OAH Executive Board

Spring Meeting, Washington DC

At its spring 2002 meeting, the OAH Executive Board took the following actions:

  • Approved, with two minor changes, the minutes from the fall 2001 board meeting in Chicago.
  • Approved the executive director's recommendation that the executive office, on behalf of the President-Elect, make appointments to the Membership Committee.
  • Adopted the following statement on honesty and integrity:
    • Honesty and integrity should undergird the work of all historians. Historians seek truth about the past in an effort to better understand historical developments and how they relate to the present and future.
    • When students encounter historians in the precollegiate, community college, and university classroom, there is an implicit trust on the part of the student that the history teacher or professor will convey a truthful representation of the past when s/he is discussing historical themes, events, places, or individuals. The OAH categorically condemns lying as well as falsification and deliberate distortion in the teaching of history. Such mendacity is an ethical violation of the principle of truth on which the historical profession is based.
    • Similarly, plagiarism also undermines the search for truth. Stealing another writer's work and offering it as one's own is not only a violation of law that can result in legal action, but it is an attack on the credibility of the historical profession as a whole. The OAH endorses the American Historical Association Statement on Plagiarism, amended in January 2002, and its conclusion that "All historians share responsibility for maintenance of the highest standards of intellectual integrity. . . . Scholarship flourishes in an atmosphere of openness and candor, which should include the scrutiny and discussion of academic deception.
  • Fixed the Huggins-Quarles prize amount at $2,000 each year and agreed to award two $1,000 prizes to students each year.
  • Approved continuing the publications exchange with the National Council for History Education (NCHE) for another year so that OAH members receive NCHE's History Matters! and NCHE members receive the OAH Magazine of History.
  • Authorized the executive office to proceed in selecting a partner institution for the summer 2004 regional meeting.
  • Approved the annual award of one Merle Curti Prize in social, intellectual, and cultural history, unless the prize committee in a given year deems that two awards are necessary.
  • Agreed to offer a monetary prize for the 1999 Foreign Language book award.
  • Approved working with the Rockefeller Archive Center to create a conference on resources in American archives that document American international activities.

Data section -
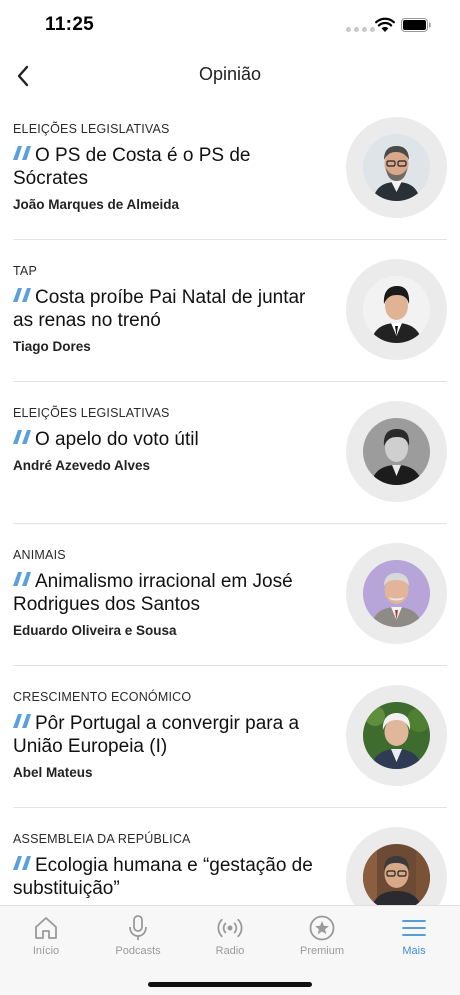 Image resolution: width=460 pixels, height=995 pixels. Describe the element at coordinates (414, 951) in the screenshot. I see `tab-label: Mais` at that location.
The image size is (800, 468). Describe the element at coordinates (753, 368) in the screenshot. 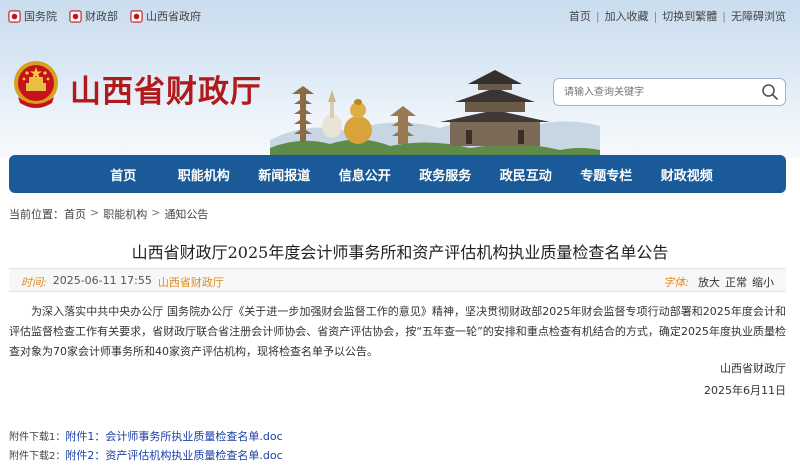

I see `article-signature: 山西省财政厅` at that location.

Task requirements -
a) In the OAH board report, switch "Chicago" to "Boston" and write out the passage from "OAH Executive Board" to "meeting in Chicago.".
b) Continue the OAH board report from the point where it stops.
The material can be set aside; nothing in it is needed here.

Task answers -
a)
OAH Executive Board

Spring Meeting, Washington DC

At its spring 2002 meeting, the OAH Executive Board took the following actions:

  • Approved, with two minor changes, the minutes from the fall 2001 board meeting in Boston.

b)
  • Approved unanimously the $1,714,850 operating budget for FY2003.
  • Adopted two resolutions presented by the Committee on Research and Access to Historical Documentation:
    • 1. Resolved that the Organization of American Historians recommends to the appropriation committee of the United States House and Senate, that the National Historical Publications and Records Commission receive $10 million, the level of its authorization for fiscal year 2003, and that the additional amount of $5 million be added to the amount of the president's recommended budget and not taken from the president's recommended budget for the National Archives and Records Administration; and,
    • 2. Resolved that the Organization of American Historians recommends to the President of the United States and to the Head of the Information and Security oversight Office that any changes to Executive Order 12958 (President Clinton's order on national security classification of government documents) be published in the Federal Register to permit public consideration and comment.
  • Approved making the following statement in response to the threat of loss of funding for the University of Minnesota Press for publishing a controversial book about children and sex:
    • OAH supports the right of the University of Minnesota Press to make its own editorial decisions, and opposes the efforts of those who would infringe on that right.
  • Approved paying travel for the two OAH part-time/adjunct members of the OAH and American Historical Association Joint Committee on Part-time and Adjunct Employment to attend that committee's meetings at the annual conferences of OAH and AHA.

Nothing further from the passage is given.